Think about that. Facebook was found to be hosting a page that exists entirely to give away unwanted children. When asked why it hadn’t shut it down, its response was “it’s complicated”.

Most of us, when we hear tell of a disaster or a scandal, instinctively slip into a certain register: a combination of outrage, horror and shock, mixed, it being 2013, with just a hint of glee at being able to pass this emotion onto everyone who follows us on Twitter. If you’re the official spokesman a company or government department, though, you can’t do any of that. Your job is to issue a response that admits no responsibility, acknowledges no mistakes. You are to say, as near as possible, nothing.

The quotes that result have a number of things in common. They don’t acknowledge any possibility of wrong doing. They’re likely taken from a written statement (seriously, read them out loud and tell me you don’t sound like Siri). And they’re utterly hollow: free of emotion but, wherever possible, free of facts, too. Lastly, they are all of them, every one, anonymous. They’re not the voice of a human being, but the voice of an institution. And that voice is the low drone of a man who thinks that if he bores you long enough, you’ll go away and leave him alone.
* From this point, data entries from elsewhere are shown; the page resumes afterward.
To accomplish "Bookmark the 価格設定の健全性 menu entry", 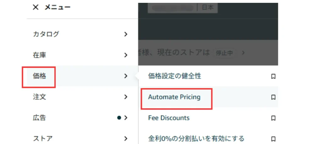I will [x=273, y=76].
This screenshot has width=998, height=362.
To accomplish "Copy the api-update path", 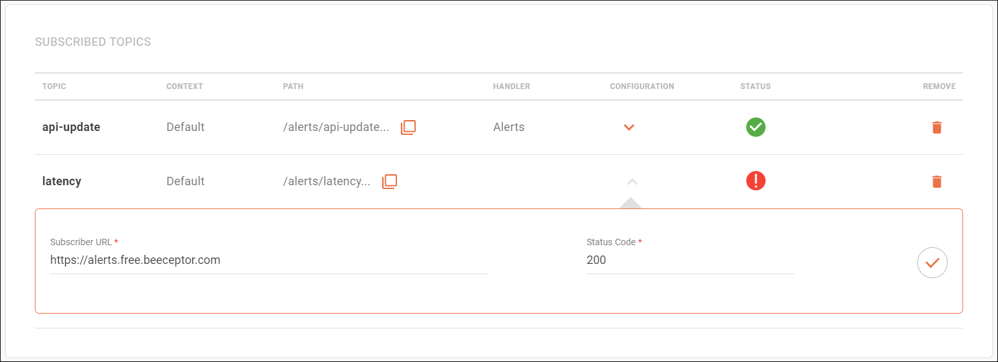I will [408, 127].
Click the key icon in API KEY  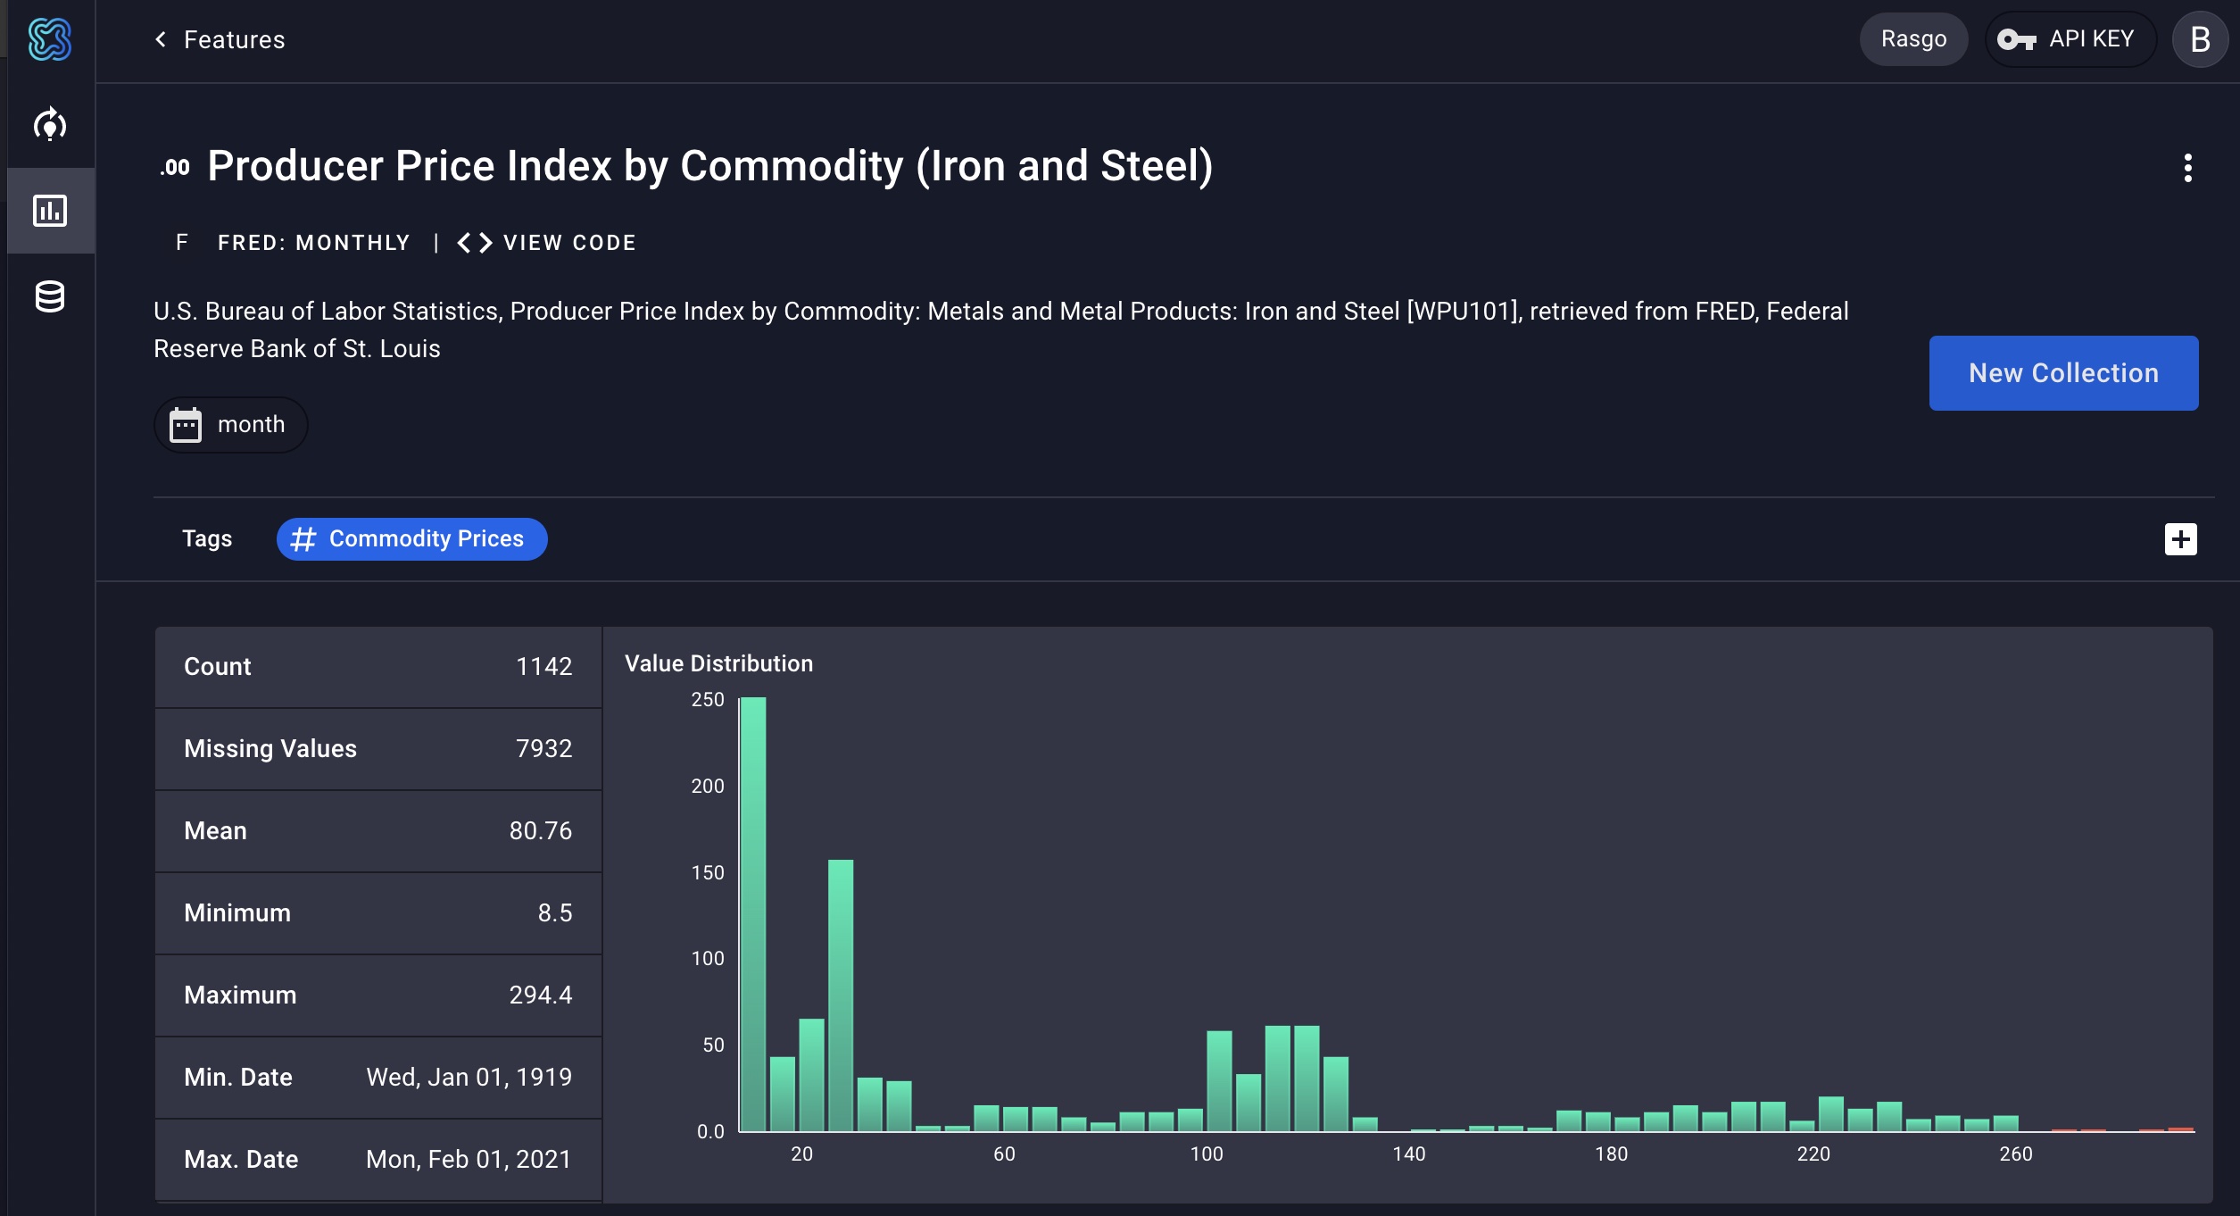tap(2016, 39)
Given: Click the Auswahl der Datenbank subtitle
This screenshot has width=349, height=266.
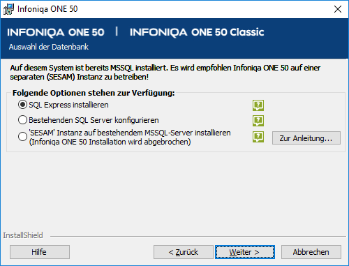Looking at the screenshot, I should pos(49,47).
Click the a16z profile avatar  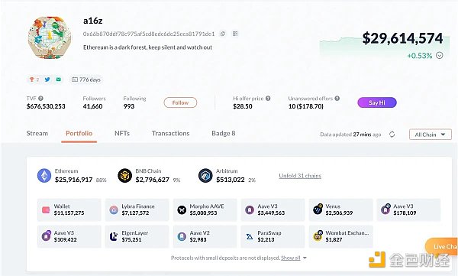point(50,37)
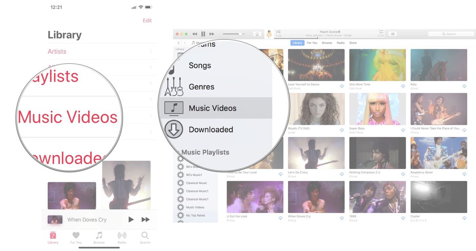The image size is (476, 251).
Task: Select Songs in the iTunes sidebar
Action: click(x=200, y=66)
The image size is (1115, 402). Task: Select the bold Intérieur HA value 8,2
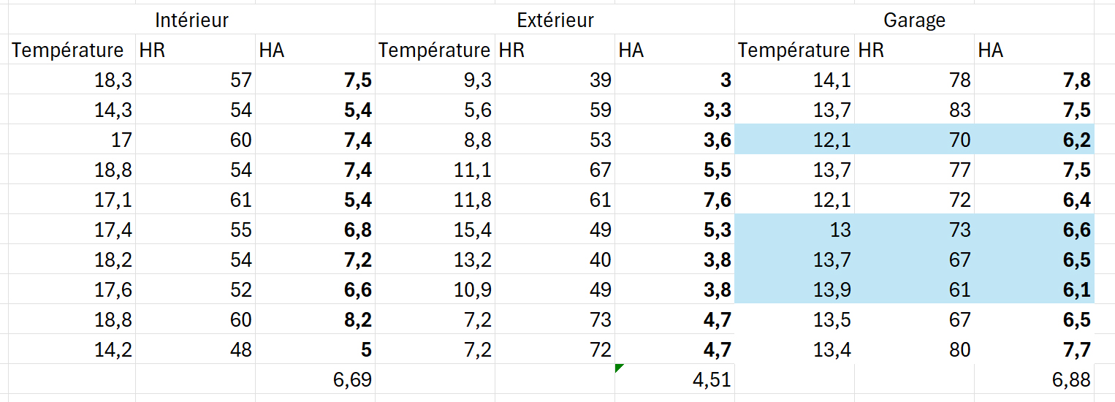[315, 319]
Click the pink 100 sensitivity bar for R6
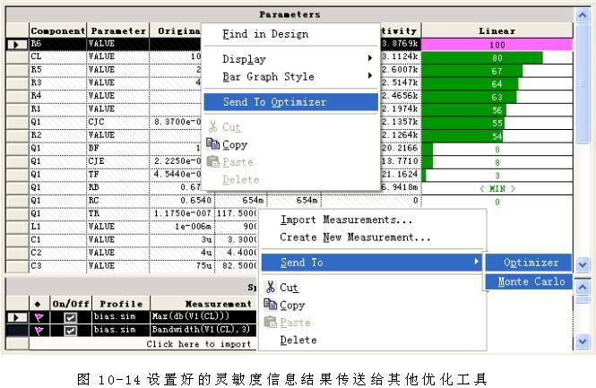Image resolution: width=596 pixels, height=388 pixels. [x=497, y=44]
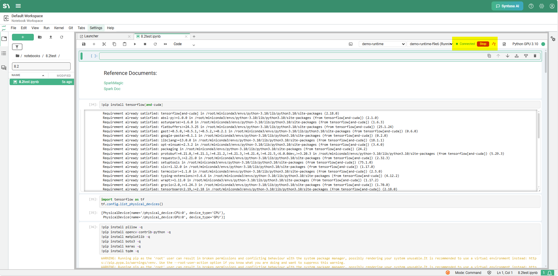Viewport: 558px width, 276px height.
Task: Click the file name filter input field
Action: click(x=41, y=66)
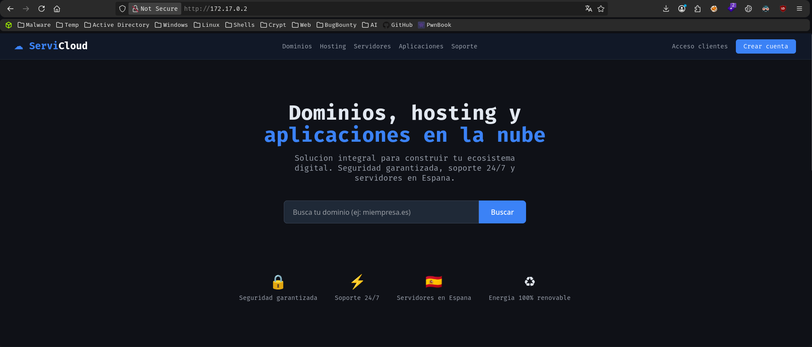
Task: Click the ServiCloud logo
Action: click(51, 46)
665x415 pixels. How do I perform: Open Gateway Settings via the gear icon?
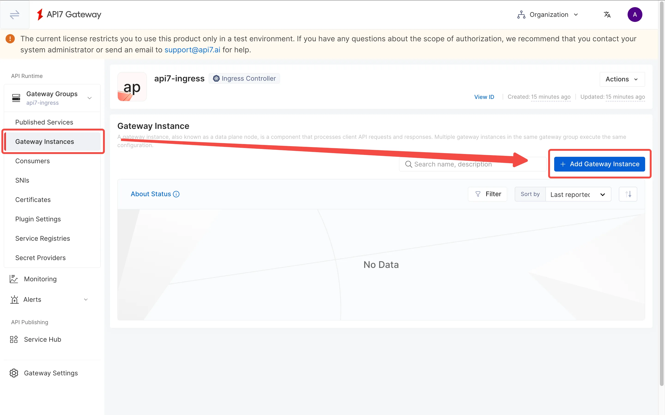[x=51, y=373]
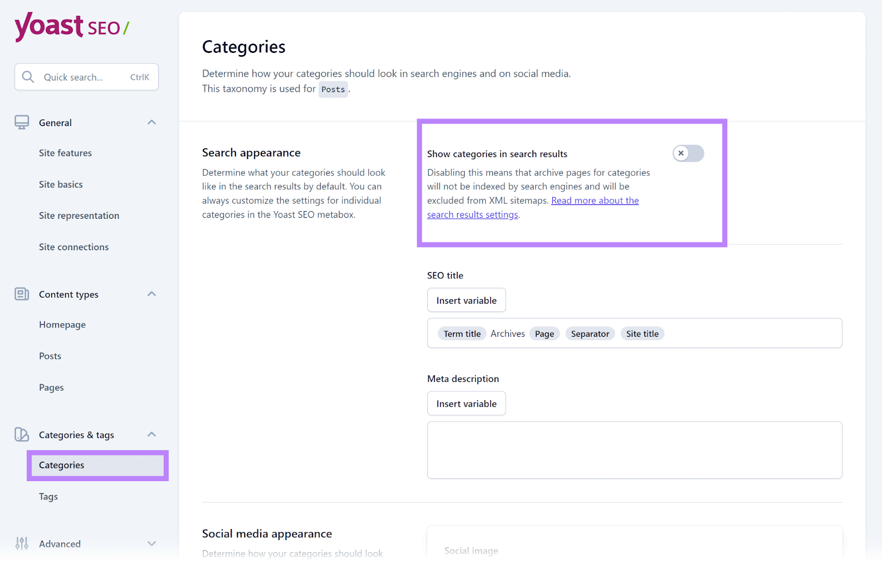This screenshot has height=566, width=882.
Task: Switch to the Tags settings
Action: pyautogui.click(x=48, y=496)
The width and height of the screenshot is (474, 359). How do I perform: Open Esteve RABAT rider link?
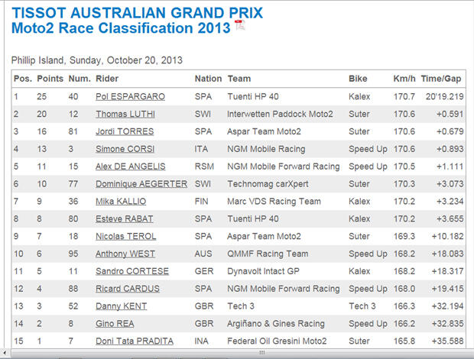pyautogui.click(x=125, y=219)
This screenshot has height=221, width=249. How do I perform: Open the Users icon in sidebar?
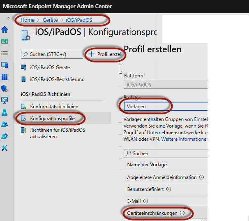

All of which makes me wonder: why do we let them get away with this? These statements add so little information they might as well not be there at all. They’re included in stories purely so a journalist can show that they’ve covered their back.

So here’s a thought. The “a spokesman said” formulation serves mostly to allow institutions to issue statements that no actual human would make. So let’s stop using it. Let’s start naming those spokespeople.

It’s one thing to write something saying a scandal was in line with official policy. It’s quite another to put your name to it, so that it can be read by potential employers and spouses and pop up in that Google alert your mother set up for you. Facebook the company might be happy to announce that clamping down on something horrible is just too hard. But I’d be willing to bet relatively few Facebook employees are – or at least, are unwilling to say so out loud.

And if those employees are comfortable with making those statements, then why would they need the privilege of anonymity? The American press, for one, is less squeamish about naming spokespeople then we are. “When the flack is being a jerk, throw the fucker’s name in there,” a friend in DC tells me. “They hate it, but it’s hard for them to complain. They’re a spokesperson.”

Revoking the privilege of official anonymity isn’t going to stop scandals, of course. It won’t even stop people defending the indefensible (there are those who’ve made entire careers out of this). But it would make it that bit harder for the average corporate PR to churn out a load of anodyne nonsense about how sad their organisation is to have killed all those people. It might force them to actually say something.

And even if it doesn’t, at least they might ask for some danger money before taking the job.